### [RECORDS TO USE]
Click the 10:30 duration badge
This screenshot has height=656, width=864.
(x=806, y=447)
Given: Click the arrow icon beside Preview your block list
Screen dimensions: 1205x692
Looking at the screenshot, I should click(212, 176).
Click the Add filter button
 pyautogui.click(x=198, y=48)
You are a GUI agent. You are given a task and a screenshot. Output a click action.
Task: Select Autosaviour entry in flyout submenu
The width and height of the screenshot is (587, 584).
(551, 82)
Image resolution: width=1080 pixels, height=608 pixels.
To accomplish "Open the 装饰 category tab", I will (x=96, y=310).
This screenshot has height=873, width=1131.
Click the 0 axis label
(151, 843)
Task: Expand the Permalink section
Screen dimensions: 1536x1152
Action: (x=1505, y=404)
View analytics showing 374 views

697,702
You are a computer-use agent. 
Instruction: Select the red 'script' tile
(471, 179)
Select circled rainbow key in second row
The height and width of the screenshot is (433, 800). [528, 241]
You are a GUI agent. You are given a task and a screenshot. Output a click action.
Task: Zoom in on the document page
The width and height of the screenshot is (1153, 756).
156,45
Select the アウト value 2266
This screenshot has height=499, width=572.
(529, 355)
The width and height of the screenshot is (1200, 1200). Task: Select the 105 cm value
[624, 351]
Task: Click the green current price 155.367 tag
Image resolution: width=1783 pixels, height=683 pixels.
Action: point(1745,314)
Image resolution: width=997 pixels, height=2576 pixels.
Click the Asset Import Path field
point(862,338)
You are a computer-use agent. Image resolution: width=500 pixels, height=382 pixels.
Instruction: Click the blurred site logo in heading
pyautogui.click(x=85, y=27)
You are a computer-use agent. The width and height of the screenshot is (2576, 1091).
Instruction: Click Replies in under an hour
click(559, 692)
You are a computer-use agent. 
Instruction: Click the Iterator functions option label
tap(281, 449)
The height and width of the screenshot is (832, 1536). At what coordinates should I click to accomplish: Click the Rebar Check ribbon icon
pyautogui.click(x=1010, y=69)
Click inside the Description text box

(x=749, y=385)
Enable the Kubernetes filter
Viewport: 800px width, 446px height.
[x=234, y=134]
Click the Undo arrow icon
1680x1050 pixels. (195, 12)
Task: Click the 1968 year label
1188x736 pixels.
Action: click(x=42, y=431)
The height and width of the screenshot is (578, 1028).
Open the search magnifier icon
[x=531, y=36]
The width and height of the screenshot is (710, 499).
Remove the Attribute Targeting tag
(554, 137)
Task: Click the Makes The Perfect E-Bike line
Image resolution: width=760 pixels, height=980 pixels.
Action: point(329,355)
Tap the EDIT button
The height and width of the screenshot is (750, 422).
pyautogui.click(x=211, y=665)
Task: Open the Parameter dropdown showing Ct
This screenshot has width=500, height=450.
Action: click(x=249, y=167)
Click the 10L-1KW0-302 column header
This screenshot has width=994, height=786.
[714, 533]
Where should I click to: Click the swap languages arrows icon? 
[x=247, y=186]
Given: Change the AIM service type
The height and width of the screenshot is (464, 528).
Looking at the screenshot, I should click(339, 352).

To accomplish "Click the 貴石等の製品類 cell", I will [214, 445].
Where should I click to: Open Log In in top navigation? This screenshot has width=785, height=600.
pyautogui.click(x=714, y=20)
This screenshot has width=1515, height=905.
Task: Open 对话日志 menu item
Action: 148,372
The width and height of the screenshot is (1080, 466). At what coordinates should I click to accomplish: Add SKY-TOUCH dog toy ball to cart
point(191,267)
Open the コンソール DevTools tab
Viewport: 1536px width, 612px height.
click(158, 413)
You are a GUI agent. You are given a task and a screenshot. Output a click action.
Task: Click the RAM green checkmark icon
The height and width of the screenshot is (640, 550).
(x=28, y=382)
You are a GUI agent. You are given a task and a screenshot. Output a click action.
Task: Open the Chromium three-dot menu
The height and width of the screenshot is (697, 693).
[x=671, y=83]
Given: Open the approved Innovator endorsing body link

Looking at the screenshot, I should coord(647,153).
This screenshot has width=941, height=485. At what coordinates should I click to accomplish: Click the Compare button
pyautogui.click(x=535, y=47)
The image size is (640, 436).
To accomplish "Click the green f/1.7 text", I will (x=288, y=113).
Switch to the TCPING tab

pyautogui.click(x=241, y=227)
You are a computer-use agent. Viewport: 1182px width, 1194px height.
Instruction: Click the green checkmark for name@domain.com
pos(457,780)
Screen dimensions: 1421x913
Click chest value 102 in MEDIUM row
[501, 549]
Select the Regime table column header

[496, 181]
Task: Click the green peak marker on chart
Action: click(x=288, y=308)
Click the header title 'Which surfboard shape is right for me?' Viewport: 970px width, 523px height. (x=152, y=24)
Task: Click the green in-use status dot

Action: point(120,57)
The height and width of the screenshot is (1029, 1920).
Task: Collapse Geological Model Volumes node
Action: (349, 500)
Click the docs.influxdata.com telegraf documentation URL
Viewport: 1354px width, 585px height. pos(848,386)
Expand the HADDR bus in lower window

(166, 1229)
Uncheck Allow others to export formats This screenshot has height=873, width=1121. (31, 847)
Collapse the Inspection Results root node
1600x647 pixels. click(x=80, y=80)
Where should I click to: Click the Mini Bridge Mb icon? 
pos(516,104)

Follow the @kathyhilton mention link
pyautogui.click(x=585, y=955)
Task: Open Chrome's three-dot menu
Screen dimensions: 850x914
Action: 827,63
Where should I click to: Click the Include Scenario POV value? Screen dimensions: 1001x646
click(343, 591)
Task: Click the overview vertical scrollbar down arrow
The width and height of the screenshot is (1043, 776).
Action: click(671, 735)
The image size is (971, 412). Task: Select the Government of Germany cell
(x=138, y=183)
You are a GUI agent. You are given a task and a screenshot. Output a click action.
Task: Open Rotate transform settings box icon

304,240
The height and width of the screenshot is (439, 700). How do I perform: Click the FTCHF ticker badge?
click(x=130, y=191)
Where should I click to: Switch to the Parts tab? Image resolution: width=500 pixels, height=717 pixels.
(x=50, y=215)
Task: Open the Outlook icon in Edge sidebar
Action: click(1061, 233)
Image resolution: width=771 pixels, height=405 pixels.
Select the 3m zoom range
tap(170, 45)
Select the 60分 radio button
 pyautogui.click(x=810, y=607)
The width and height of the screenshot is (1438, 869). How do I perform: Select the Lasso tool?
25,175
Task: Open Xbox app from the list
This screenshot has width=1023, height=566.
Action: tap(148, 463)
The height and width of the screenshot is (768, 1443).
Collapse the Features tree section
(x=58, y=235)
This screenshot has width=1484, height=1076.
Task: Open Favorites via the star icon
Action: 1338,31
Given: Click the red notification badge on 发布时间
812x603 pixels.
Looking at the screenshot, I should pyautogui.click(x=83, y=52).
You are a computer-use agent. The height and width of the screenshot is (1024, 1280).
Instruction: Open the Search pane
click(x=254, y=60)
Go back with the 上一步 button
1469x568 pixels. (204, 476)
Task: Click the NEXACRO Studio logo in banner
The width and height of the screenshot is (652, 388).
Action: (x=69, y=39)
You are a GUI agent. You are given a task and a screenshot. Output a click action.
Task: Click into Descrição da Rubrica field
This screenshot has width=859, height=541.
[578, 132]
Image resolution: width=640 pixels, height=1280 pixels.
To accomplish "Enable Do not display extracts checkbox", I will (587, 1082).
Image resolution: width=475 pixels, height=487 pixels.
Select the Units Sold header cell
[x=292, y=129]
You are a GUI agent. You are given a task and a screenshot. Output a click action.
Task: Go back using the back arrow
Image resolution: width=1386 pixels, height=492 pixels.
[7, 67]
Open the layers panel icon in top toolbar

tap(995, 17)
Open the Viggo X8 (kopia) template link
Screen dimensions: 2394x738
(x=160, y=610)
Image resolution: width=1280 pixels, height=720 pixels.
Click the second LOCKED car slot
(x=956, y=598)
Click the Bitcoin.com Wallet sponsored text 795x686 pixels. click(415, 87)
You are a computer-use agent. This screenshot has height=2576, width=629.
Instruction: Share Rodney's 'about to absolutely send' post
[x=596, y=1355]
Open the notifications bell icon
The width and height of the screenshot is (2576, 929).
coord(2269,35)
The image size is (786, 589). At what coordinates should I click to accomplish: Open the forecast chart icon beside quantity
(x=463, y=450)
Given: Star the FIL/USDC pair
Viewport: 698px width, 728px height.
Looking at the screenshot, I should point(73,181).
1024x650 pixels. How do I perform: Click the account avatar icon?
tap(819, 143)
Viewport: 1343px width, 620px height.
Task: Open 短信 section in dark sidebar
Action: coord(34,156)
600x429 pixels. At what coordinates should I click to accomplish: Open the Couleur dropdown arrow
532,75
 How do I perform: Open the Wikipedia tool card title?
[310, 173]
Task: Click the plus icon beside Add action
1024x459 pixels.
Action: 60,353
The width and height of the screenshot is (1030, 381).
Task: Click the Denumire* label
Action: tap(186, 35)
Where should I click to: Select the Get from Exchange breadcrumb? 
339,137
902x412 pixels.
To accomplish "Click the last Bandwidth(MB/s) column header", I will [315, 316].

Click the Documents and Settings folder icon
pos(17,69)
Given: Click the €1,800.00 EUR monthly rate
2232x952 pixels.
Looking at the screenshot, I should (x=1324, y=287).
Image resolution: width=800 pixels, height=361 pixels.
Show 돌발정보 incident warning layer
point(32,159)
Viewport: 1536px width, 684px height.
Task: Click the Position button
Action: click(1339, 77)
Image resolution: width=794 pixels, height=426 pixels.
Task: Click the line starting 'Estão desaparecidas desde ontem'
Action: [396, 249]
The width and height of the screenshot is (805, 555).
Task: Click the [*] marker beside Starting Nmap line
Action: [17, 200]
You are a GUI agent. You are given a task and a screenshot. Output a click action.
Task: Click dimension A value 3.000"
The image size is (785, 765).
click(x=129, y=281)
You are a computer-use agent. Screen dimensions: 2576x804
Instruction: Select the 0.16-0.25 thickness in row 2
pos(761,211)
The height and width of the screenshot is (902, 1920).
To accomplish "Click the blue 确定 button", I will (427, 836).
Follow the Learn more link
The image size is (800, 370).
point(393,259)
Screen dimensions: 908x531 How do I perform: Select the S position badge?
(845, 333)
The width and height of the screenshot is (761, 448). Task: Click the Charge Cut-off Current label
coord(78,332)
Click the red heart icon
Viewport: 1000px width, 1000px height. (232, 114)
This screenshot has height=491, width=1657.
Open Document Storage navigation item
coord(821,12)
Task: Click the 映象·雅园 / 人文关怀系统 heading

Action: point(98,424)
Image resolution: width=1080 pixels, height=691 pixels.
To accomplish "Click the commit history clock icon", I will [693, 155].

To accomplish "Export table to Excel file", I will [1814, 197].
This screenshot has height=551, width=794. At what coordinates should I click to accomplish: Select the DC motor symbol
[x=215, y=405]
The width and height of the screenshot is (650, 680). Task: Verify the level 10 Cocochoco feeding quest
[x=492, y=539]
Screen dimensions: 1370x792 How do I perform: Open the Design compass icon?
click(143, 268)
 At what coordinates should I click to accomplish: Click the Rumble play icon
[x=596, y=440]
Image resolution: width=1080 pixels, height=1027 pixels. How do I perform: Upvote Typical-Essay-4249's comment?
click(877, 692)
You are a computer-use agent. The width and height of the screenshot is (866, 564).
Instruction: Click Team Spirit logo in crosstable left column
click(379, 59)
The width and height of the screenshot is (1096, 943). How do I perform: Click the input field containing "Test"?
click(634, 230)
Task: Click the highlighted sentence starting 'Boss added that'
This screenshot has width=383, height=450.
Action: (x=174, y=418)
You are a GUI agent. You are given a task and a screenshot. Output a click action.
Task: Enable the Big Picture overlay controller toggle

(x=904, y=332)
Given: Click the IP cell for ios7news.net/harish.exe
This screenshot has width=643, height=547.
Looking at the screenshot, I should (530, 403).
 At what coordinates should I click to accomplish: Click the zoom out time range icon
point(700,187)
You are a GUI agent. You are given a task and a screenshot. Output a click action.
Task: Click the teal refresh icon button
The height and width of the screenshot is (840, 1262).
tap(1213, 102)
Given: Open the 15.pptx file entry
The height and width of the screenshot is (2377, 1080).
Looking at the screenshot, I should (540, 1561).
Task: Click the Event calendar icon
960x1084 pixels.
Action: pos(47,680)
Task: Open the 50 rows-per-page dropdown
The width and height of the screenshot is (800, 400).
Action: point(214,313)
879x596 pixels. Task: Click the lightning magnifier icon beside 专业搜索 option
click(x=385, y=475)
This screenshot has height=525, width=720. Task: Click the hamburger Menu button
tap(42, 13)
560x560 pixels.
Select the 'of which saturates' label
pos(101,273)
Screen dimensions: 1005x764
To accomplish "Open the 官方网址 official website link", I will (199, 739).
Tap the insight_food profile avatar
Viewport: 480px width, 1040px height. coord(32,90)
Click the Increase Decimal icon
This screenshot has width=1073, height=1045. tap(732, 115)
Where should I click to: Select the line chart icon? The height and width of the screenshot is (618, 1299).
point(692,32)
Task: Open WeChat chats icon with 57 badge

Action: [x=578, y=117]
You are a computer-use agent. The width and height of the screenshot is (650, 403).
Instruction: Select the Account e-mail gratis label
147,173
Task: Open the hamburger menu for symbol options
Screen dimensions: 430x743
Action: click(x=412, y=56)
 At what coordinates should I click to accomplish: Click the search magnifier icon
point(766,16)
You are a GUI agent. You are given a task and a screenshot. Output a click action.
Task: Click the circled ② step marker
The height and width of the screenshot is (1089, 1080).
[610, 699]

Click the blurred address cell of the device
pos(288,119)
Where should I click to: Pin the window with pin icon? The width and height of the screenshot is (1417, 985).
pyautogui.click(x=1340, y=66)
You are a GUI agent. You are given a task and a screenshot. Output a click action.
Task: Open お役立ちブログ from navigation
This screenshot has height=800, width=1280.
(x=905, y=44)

### [ABOUT THIS TASK]
All lines of the records containing "list" should be shown.

### [THE ANSWER]
Given: Click the arrow icon beside Preview your block list
Task: Open Xbox app from the list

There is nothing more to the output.